Growth off this elevated base is expected to be far more modest in 2022, but even single-digit profit growth would be no small feat and keep Cleveland-Cliffs firmly in recovery mode. With a pair of major acquisitions under its belt since 2020, it is now a fully integrated steel machine with exposure to a range of growing end markets.
Cleveland-Cliffs is a play on the auto industry rebound, infrastructure spending, and the domestic manufacturing revival wrapped in one. 2022’s performance won’t be as impressive as last year’s, but there’s a longer-term growth trend here. At 4x earnings, this deep value play is a steal.
Will Toll Brothers Stock Keep Going Up?
Homebuilders have taken it on the chin this month and Toll Brothers (NYSE: TOL) is no exception. The prospects for rising interest rates have been perceived as a threat to homebuilding activity. In turn, Toll Brothers stock has slumped 19% year-to-date giving it a depressed sub-20 RSI reading.

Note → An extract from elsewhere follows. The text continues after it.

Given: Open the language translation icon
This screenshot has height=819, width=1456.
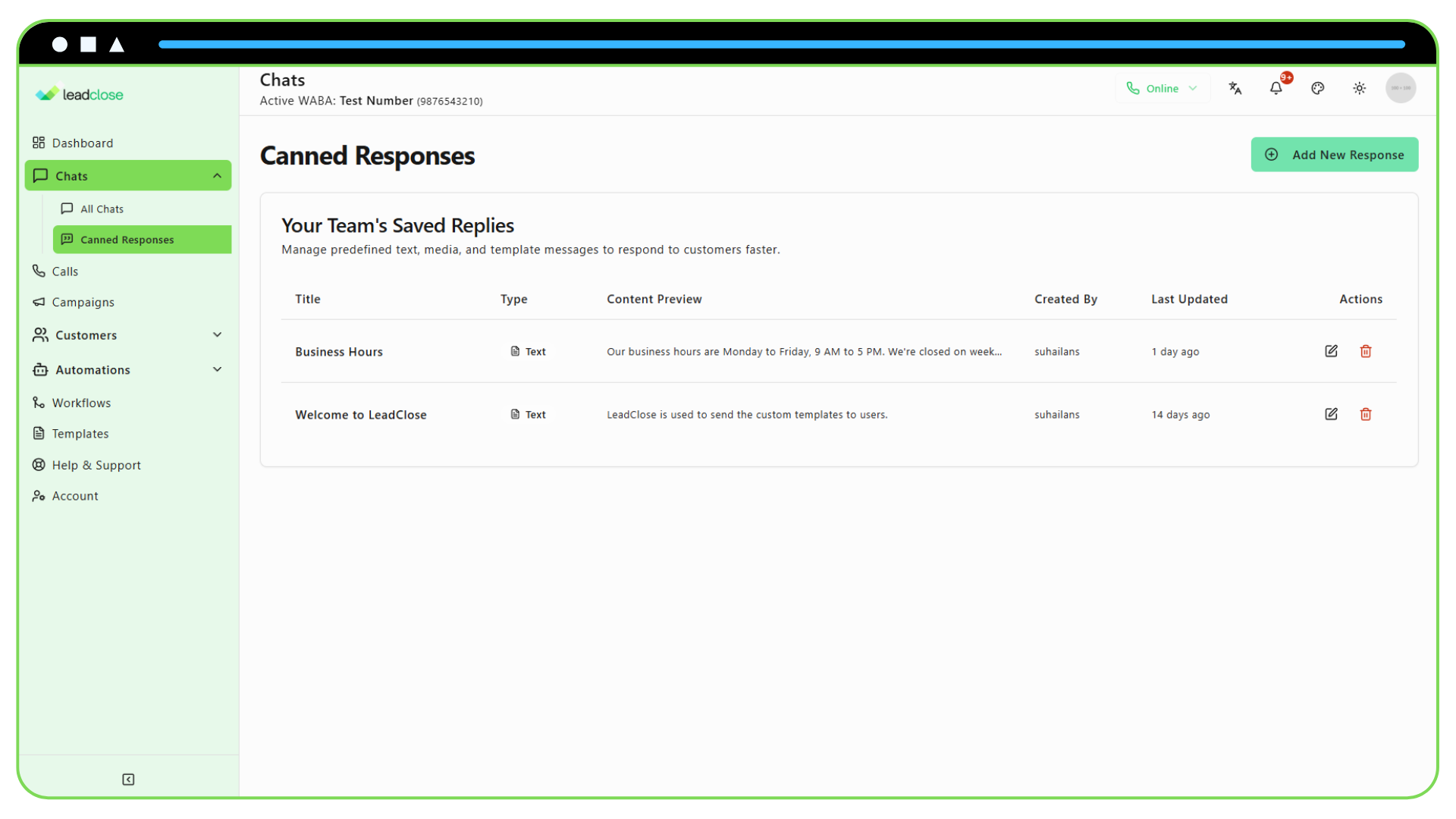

This has created an attractive entry point for a stock that was as red-hot as the housing market last year. While the average 30-year fixed mortgage rate has trended higher in recent weeks and stands to rise further, at 3.56%, it is still well within striking distance of historic lows. So, while this could deter some would-be homebuyers from building an upscale home, demand should remain strong. Plus, with the existing home supply still limited relative to demand, homebuilding remains a viable housing solution and a sound investment.
Since the pandemic started, Americans’ view of the home has changed dramatically. It is not only a sacred place to spend time with family, but a place to work, and even a place to exercise. This means, people are willing to spend more on housing, renovations, and repairs. And with these trends likely to have staying power, Toll Brothers should be a beneficiary of a healthy housing environment for several years to come. At 10x earnings, it’s a great time to build a position.
Should I Sell Badger Meter Stock?
Badger Meter (NYSE: BMI) climbed to an all-time intraday high of $112.36 last month but has since seen nearly $23 trimmed from its share price. The slide has accelerated in recent days and the RSI briefly dipped below 10 for the first time since December 2018. Absent any company-specific news, this is good news for investors in search of an oversold mid-cap.
Having been in the business for over a century, the phrase water technology and Badger Meter are synonymous these days. The company sells a range of equipment that helps customers measure water flow and quality, the latter of which has become an increasingly important need post-Covid. And with a growing focus on water sustainability and many companies wanting to enhance their ESG-friendly status in the market, Badger Meter’s products should be a hot commodity this decade.
On January 28th, Badger Meter will present fourth-quarter earnings. If it goes as analysts expect, management will deliver EPS of $0.47 for the quarter and $1.96 for the full year which translates to 17% annual profit growth. Bottom line growth is expected to revert to the high single digits in 2022, but this is consistent with the company’s steady track record of growth.
Technologies like automated meter reading and remote-controlled water flow restriction are becoming mainstream. This is why existing Badger Meter shareholders should feel comfortable just going with the flow.